ごえんをつなぐコラム

【年金】遺族年金制度の改正について

DATE24.08.20

現在、次期年金制度の改正について厚生労働省の社会保障審議会年金部会で議論が進んでおり、今年度中に改正法案がまとめられるということです。

先月の7月30日に実施された年金部会では、遺族年金制度について議論されていました。議論中の内容ですが、今回はどんな改正案が検討されているのか少し取り上げてみたいと思います。

参照:第17回社会保障審議会年金部会|厚生労働省 (mhlw.go.jp)

遺族年金制度の男女格差について

遺族年金について、現行制度では男女格差があるという点が問題視されていて、この格差を解消するための改正が検討されているところです。

 

現行の遺族厚生年金の場合、残された遺族が妻の場合は「年齢要件なし」「40歳以上65歳未満で、子(※)のない妻には中高齢寡婦加算あり」となっていますが、夫の場合は年齢要件があり、「死亡当時55歳以上であること」が要件とされています。
しかも受給開始は原則60歳からです。
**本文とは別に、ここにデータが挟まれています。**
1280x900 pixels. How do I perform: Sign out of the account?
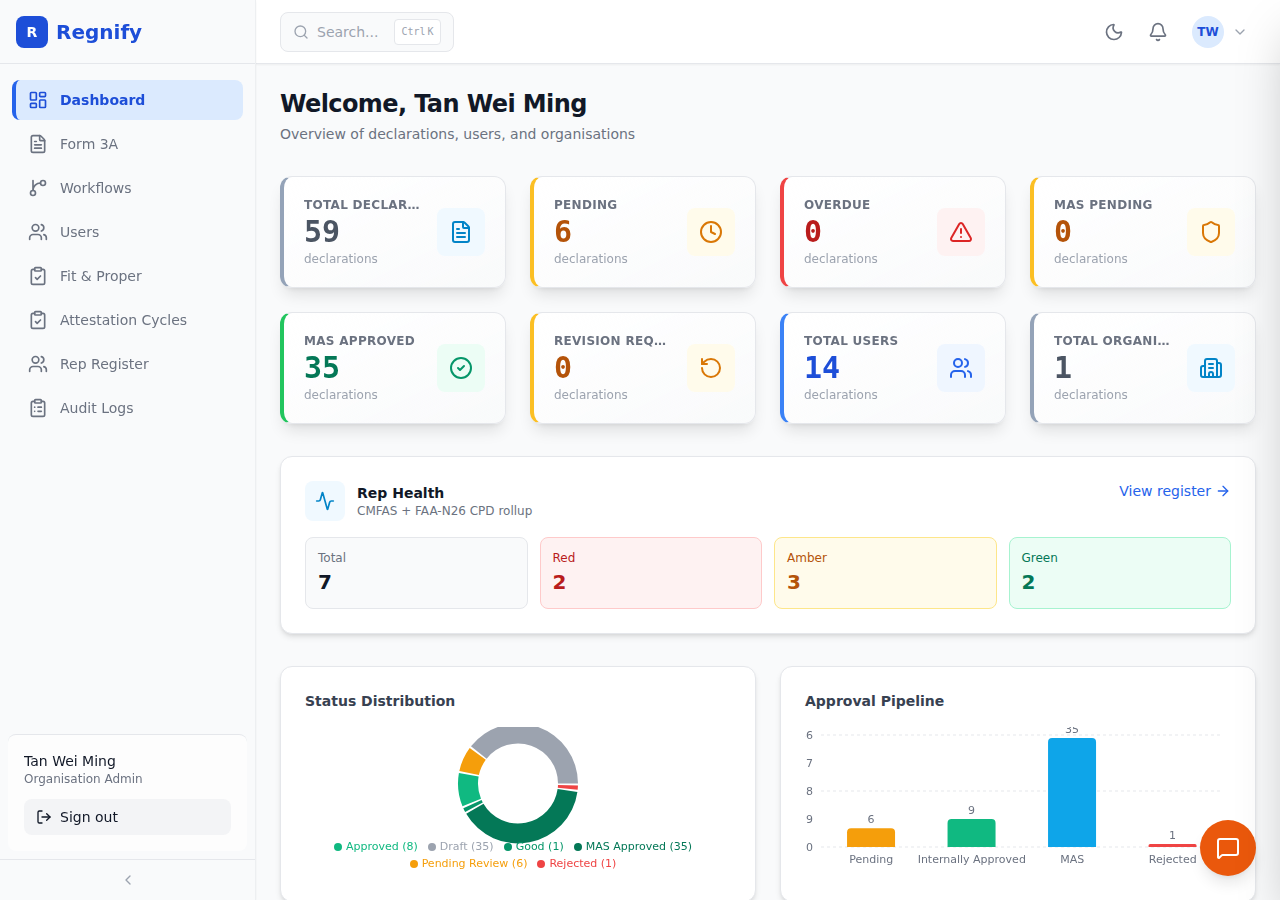[x=127, y=817]
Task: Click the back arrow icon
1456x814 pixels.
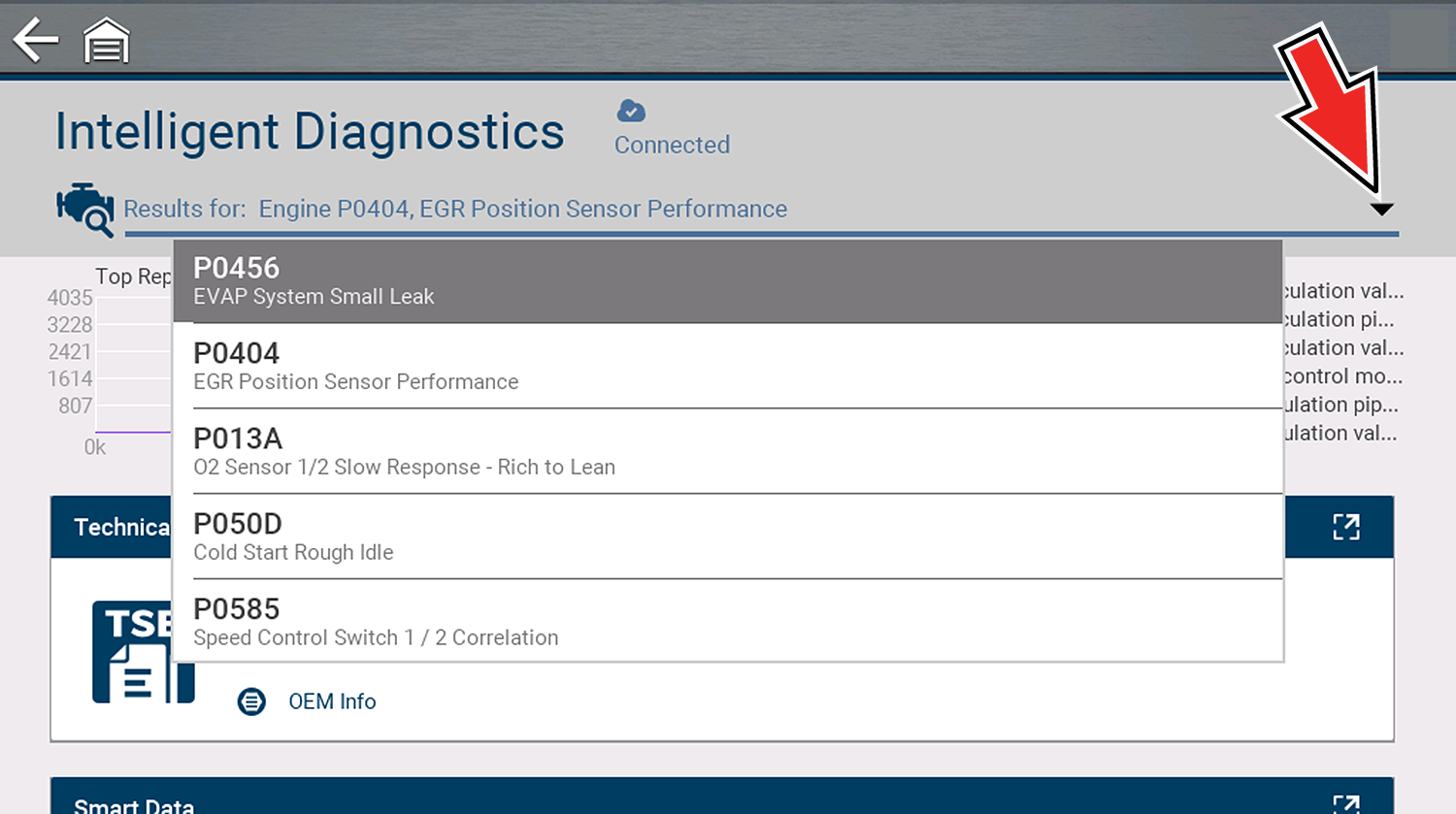Action: tap(36, 41)
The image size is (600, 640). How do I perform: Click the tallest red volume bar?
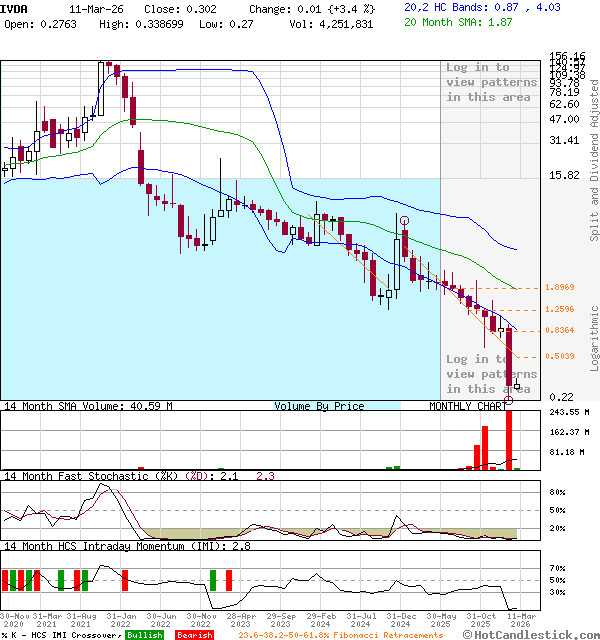[509, 438]
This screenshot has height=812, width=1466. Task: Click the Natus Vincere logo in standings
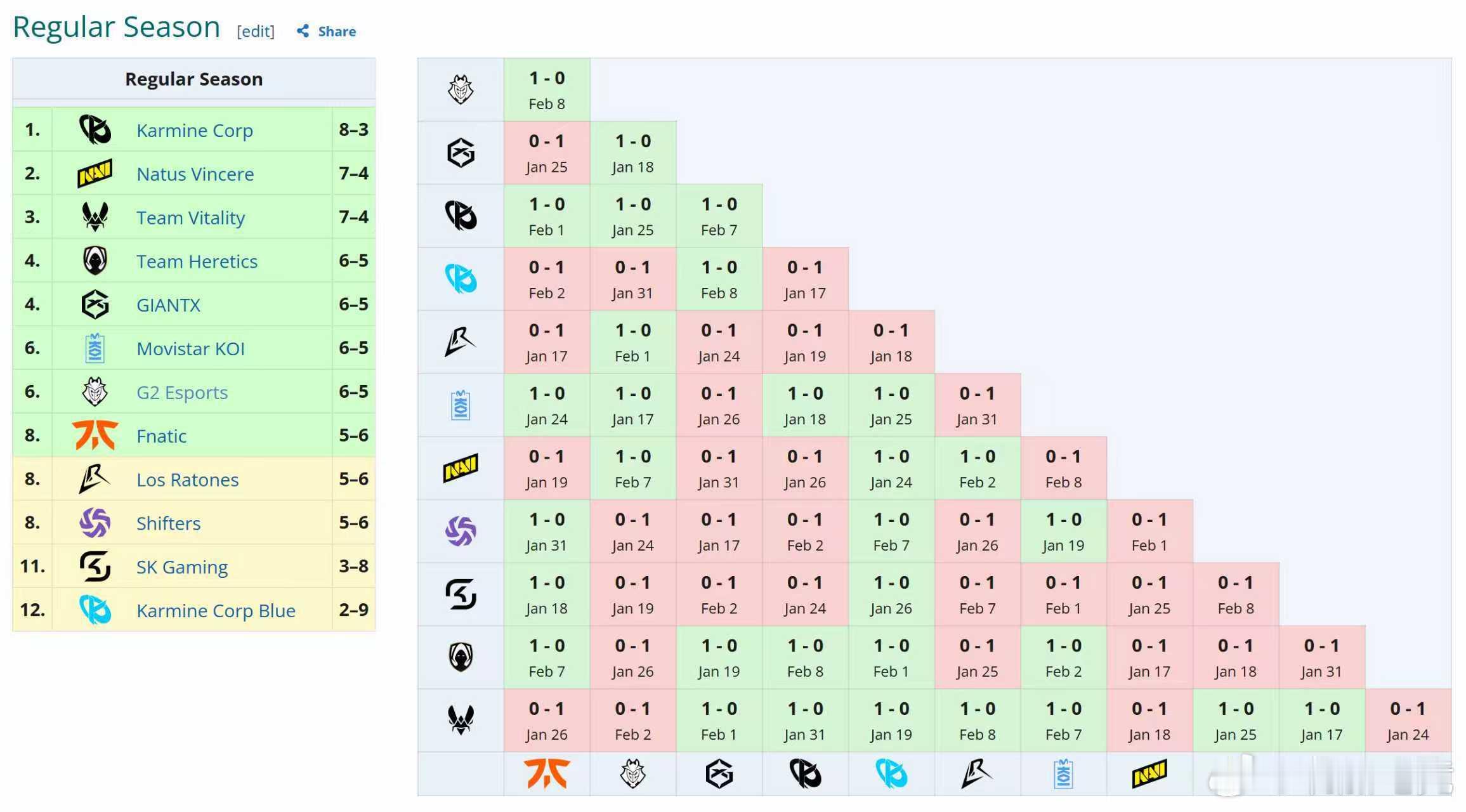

また、夫には中高齢寡婦加算も支給されません。

なお、中高齢寡婦加算とは夫の死亡当時に子(※)がいない妻、遺族基礎年金を受給できなくなった妻が40歳から65歳になるまでの間に受け取ることができる遺族厚生年金への加算金です。

※死亡の当時、18歳到達年度末日までの間にある子、または20歳未満で一定の障害状態にある子のことです。

 

国民年金の独自給付としてある寡婦年金も、夫により生計維持されていた妻だけに支給されるものです。

ちなみに寡婦年金とは、第1号被保険者の保険料納付済期間、保険料免除期間が10年以上あり、老齢基礎年金や障害基礎年金を受給したことがない夫が亡くなった場合、妻が60歳から65歳の間支給されるものです。10年以上の婚姻関係があることが必要です。

 

現在は、夫婦共働き世帯も増え、働く女性の増加、家族の形も多様化している中で、遺族年金の制度も男女差を埋めるための改正案が検討されています。

具体的案として、20代から50代に死別した「子のいない配偶者」に対する遺族厚生年金を「5年間の有期給付」に変えていくことが検討されています。

 

現行制度でも30歳未満の子のない妻への遺族厚生年金は「5年間の有期給付」となっていますが、①有期給付の対象年齢を段階的に引き上げていくこと、②新たに60歳未満の夫への有期給付を創設すること、等が検討されています。また、中高齢寡婦加算についても見直しが行われることが検討されています。

また、寡婦年金についても受給権が発生する年齢を段階的に引き上げ、最終的には廃止するという案も示されています。

この内容はニュースでもたくさん取り上げられていますので、日々年金のご相談をお受けしている中でも、「私の遺族年金はどうなるんですか?」というご質問をいただくことが多々あります。

 

年金部会の資料によると、子がいる世帯としてみた場合の遺族厚生年金、高齢期(60代以上)の夫婦の一方が死亡したことにより発生する遺族厚生年金については、現行制度の仕組みを維持するとされていて、今回見直しの対象は、20代から50代で子のない配偶者への遺族厚生年金です。

「有期給付化」が仮に実施されたとしても、段階的に対象年齢が引き上げられていく予定で緩やかに実施されていく見通しであること、また、有期給付化に伴いさまざまな配慮措置も設けられることが検討されているようです。

今後の動向に注目していきましょう。